• Aim: Can you write out the records as a numbered list, starting with the line that contains "The height and" and going on through the line that contains "pyautogui.click(x=588, y=240)", skipping any blank lines and leaving the pictures out?

• Exercise inputs:
'''
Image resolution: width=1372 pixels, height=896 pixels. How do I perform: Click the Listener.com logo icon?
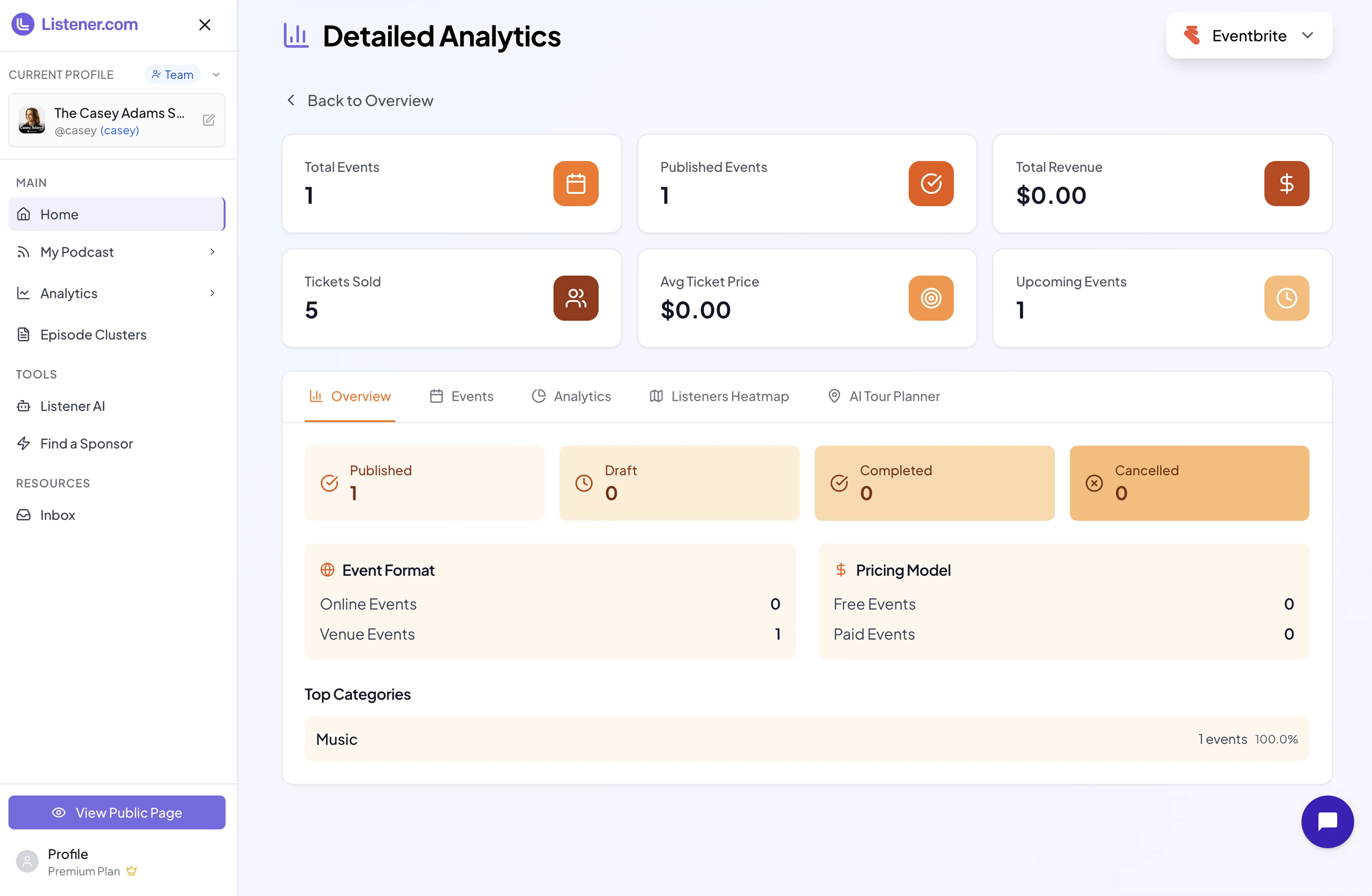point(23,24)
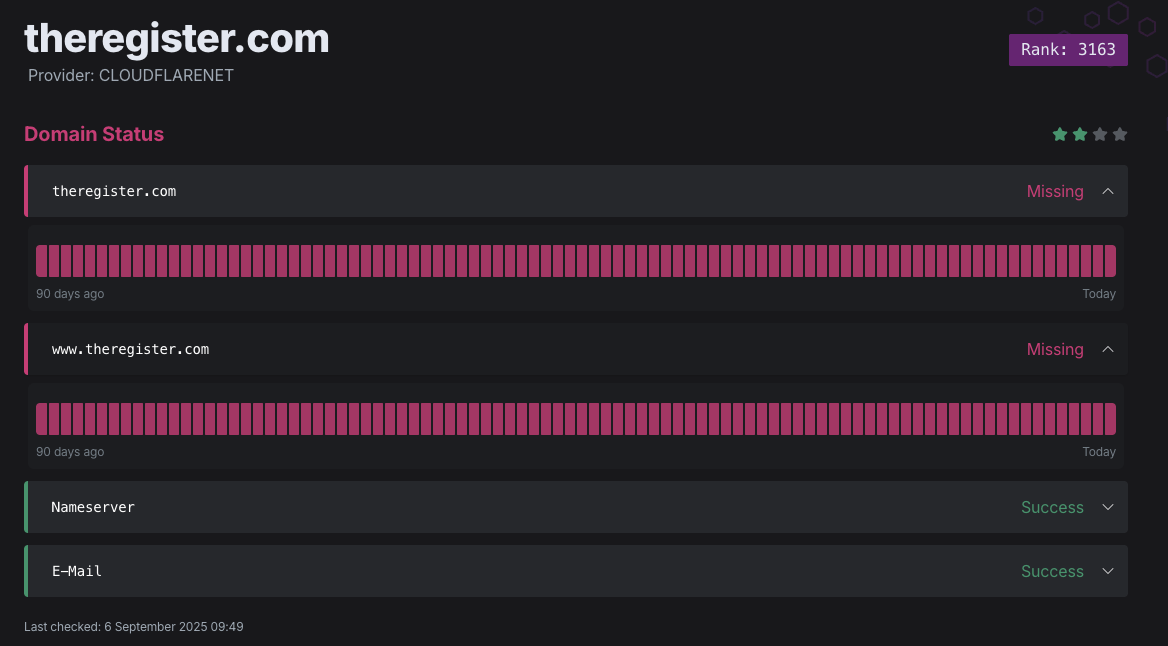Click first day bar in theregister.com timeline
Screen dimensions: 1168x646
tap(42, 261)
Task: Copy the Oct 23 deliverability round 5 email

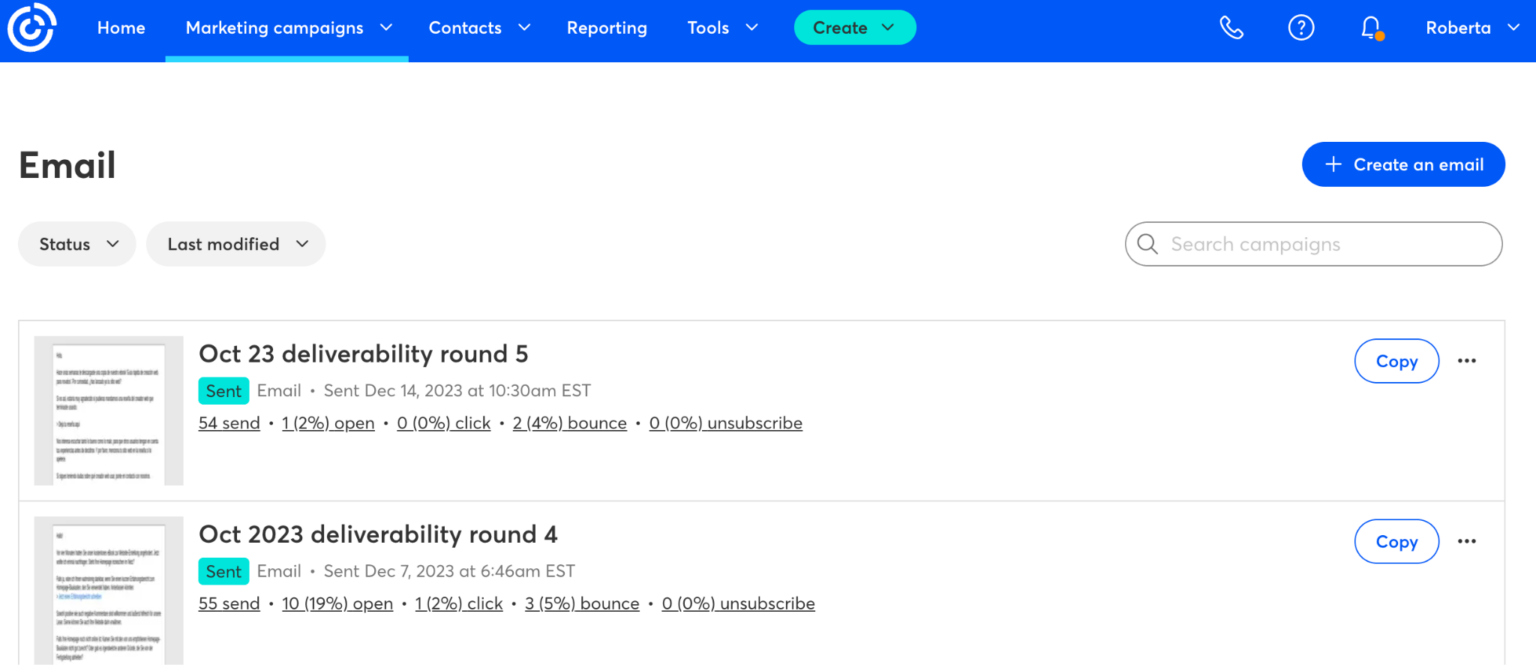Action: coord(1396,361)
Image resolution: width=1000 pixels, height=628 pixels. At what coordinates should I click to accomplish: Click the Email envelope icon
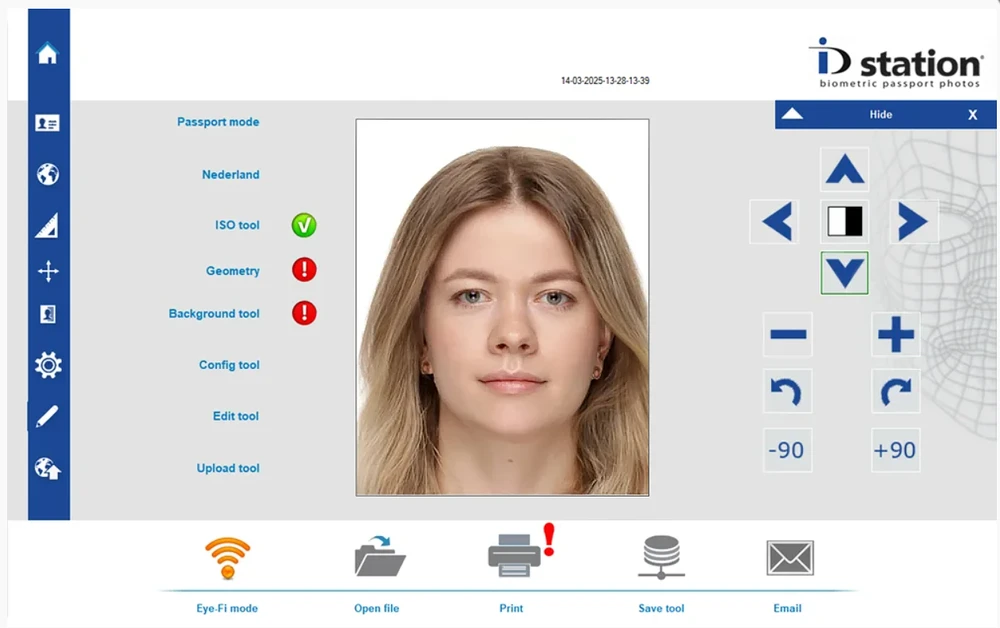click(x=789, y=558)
'''
'''
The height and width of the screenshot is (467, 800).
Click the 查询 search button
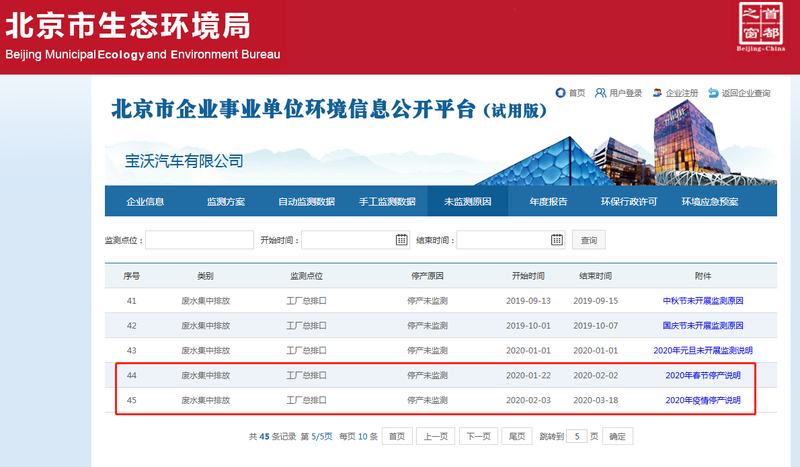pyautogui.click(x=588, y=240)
'''
'''
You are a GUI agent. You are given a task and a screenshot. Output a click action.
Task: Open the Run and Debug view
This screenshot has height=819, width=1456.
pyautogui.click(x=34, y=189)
'''
• Response below:
1. The height and width of the screenshot is (467, 800).
2. Click the 查询 search button
3. pyautogui.click(x=588, y=240)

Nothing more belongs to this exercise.